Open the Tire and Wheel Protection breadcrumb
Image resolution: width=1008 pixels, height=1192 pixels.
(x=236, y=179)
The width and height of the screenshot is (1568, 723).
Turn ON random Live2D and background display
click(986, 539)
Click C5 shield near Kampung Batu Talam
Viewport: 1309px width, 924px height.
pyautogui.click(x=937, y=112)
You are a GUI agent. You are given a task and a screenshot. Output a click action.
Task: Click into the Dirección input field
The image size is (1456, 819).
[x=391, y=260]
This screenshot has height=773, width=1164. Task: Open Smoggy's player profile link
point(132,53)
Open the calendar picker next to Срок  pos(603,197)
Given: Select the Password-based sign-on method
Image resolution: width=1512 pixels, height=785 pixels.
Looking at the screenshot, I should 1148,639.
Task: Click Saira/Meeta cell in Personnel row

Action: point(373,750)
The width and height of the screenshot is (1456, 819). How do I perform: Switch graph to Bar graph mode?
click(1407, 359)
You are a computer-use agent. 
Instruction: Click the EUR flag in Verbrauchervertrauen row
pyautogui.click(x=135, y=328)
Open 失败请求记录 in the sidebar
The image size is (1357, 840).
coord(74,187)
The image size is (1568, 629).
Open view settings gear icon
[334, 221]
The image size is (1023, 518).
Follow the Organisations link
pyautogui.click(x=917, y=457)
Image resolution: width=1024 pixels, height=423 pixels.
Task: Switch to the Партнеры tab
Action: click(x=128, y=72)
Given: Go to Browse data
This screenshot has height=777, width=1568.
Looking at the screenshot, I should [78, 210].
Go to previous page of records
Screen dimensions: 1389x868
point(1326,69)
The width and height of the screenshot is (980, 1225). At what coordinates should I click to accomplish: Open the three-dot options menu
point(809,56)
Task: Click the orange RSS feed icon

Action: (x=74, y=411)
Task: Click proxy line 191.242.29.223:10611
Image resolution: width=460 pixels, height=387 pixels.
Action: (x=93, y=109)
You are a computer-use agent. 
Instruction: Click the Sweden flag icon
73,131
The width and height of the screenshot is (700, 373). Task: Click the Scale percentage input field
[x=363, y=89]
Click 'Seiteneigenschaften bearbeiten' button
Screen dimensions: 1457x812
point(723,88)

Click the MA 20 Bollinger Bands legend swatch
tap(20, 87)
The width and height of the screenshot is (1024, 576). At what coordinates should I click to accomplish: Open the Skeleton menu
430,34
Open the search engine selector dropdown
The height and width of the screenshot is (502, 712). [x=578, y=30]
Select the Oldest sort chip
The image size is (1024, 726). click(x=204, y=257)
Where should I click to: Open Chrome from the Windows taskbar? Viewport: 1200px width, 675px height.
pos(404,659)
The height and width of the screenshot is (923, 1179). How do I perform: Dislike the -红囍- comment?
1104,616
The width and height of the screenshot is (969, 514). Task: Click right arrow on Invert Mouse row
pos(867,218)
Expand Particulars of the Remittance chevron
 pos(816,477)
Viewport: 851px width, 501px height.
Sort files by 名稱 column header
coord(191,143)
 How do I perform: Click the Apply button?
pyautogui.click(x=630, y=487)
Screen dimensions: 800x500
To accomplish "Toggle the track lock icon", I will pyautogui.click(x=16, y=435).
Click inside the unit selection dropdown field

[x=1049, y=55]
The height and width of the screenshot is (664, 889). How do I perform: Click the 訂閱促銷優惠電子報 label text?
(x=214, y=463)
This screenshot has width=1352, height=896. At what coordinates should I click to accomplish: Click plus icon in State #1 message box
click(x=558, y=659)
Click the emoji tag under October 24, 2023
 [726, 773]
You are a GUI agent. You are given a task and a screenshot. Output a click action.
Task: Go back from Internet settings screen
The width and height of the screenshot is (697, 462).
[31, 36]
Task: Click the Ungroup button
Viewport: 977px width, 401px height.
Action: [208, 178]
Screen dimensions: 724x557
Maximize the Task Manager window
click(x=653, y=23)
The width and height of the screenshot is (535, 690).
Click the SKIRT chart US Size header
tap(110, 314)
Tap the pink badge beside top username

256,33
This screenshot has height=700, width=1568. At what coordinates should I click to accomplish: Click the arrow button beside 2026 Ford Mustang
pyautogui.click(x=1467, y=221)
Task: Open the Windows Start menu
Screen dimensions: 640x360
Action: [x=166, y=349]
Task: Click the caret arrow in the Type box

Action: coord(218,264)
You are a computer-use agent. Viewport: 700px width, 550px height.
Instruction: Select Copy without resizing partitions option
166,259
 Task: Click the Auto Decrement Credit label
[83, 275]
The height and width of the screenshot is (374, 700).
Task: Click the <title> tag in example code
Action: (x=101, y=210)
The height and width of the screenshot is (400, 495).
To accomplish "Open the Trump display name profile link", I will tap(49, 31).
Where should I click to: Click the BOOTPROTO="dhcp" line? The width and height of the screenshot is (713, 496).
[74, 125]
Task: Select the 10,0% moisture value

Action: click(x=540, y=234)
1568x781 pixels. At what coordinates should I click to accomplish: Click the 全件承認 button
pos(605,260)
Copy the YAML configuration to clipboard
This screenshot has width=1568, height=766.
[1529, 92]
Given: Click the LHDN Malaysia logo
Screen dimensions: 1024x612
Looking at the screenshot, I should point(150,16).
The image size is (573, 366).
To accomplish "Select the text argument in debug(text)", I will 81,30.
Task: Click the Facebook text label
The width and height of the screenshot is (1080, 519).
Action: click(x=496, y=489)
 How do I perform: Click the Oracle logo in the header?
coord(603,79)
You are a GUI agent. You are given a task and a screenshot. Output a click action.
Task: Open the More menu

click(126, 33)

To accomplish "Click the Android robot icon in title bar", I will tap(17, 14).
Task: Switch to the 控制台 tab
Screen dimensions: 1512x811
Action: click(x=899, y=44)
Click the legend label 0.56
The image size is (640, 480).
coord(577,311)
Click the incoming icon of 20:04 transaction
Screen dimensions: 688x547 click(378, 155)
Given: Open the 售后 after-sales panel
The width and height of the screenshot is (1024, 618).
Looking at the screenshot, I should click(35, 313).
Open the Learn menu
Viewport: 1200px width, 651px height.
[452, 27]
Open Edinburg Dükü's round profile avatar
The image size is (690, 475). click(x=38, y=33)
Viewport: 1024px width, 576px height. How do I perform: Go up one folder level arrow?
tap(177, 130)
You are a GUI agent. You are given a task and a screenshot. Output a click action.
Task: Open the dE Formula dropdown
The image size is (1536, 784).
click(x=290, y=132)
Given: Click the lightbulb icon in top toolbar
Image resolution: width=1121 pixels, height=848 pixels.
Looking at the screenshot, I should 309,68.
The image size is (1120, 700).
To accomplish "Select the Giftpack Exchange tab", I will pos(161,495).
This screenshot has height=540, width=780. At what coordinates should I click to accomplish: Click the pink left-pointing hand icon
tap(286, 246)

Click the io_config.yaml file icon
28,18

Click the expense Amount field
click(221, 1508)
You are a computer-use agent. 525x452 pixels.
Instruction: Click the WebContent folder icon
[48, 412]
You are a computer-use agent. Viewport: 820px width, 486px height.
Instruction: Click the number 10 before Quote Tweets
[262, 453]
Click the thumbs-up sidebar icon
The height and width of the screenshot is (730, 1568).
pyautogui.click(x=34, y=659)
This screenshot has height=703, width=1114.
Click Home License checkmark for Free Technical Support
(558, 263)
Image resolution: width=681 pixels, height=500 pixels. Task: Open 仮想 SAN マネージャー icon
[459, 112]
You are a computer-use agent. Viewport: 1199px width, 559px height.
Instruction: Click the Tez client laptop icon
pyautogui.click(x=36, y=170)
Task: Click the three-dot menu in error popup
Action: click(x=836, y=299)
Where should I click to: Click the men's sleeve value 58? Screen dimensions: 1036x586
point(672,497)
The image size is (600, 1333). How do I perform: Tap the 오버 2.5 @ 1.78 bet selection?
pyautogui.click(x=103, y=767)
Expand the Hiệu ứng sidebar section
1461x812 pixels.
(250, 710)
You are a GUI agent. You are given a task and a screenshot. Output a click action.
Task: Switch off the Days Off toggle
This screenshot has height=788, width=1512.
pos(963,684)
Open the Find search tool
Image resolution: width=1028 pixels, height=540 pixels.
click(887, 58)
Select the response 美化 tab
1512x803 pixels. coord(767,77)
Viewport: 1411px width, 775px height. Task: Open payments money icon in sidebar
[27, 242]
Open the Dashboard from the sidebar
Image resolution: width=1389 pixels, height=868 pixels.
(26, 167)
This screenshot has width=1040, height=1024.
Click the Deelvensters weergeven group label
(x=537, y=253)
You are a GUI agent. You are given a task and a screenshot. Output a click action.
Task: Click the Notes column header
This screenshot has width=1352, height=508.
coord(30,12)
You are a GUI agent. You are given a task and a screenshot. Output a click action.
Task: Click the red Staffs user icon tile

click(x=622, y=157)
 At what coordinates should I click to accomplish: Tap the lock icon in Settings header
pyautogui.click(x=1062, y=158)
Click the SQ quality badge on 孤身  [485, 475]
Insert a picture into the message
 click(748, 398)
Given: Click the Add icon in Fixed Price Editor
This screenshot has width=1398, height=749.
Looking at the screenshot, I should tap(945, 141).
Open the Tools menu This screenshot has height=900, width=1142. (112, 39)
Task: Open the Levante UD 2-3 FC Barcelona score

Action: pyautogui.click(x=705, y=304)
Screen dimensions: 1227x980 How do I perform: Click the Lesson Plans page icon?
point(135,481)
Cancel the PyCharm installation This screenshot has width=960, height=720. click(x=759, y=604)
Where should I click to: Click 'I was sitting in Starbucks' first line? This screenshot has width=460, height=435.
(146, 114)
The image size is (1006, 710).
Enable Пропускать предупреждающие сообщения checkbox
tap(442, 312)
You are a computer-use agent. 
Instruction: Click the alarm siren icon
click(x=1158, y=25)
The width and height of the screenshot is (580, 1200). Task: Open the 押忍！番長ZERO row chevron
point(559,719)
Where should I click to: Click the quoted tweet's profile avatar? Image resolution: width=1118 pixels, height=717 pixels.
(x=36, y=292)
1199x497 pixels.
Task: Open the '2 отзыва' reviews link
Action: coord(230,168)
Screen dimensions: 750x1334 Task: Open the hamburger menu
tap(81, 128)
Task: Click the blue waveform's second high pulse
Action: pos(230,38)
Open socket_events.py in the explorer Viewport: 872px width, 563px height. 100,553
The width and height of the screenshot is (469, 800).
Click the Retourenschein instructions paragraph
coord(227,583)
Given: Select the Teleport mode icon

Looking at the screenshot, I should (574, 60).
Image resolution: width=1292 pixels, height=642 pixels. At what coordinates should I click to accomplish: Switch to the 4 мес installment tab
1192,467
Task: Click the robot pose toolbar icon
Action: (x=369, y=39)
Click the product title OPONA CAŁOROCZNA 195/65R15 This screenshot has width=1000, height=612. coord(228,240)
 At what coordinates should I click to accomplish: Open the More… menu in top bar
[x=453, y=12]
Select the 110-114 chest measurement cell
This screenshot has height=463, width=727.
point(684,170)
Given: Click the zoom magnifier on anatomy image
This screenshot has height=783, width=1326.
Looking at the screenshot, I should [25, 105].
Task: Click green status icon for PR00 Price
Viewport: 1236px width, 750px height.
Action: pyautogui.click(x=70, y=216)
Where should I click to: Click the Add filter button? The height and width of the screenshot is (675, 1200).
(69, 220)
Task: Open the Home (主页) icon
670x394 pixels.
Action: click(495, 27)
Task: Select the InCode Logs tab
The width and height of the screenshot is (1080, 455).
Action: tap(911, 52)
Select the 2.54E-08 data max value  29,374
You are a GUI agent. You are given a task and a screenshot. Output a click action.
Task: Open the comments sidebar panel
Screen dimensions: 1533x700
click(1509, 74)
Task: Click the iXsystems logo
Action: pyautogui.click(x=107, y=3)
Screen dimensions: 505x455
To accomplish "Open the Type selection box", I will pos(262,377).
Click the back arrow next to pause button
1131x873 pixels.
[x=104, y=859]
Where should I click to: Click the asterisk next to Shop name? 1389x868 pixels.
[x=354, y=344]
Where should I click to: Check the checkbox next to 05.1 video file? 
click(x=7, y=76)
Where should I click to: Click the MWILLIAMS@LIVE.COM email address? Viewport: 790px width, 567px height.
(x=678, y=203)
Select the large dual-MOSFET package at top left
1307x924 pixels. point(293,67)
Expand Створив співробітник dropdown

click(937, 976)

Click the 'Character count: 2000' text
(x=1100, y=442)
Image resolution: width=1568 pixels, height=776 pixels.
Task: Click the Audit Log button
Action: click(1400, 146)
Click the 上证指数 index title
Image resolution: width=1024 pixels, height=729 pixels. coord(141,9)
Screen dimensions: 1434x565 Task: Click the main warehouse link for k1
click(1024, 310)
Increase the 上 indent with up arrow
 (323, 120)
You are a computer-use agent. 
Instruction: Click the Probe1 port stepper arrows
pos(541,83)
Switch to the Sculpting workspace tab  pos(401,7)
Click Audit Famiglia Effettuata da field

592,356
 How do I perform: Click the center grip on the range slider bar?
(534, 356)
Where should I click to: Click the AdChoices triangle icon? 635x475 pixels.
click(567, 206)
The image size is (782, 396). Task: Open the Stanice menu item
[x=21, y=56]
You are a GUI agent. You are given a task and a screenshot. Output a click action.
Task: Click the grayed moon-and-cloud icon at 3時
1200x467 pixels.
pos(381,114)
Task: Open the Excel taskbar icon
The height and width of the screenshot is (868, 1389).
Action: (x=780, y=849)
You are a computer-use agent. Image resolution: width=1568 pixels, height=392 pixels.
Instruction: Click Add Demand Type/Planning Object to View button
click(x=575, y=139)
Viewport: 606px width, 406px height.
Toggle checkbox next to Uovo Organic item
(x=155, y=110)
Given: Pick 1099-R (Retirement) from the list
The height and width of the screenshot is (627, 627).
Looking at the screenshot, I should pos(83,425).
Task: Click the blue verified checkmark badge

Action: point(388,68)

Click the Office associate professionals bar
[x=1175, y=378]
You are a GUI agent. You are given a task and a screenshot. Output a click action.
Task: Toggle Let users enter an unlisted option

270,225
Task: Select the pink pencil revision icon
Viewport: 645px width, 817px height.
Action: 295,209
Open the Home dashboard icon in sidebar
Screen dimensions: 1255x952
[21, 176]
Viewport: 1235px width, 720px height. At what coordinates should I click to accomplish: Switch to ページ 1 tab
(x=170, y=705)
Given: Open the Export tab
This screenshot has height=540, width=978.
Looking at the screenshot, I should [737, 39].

════════════════

Problem requirements:
From the listing above, return every line that contains the word "data".

Exercise solution:
Given: Go to Browse data
Select the 2.54E-08 data max value  29,374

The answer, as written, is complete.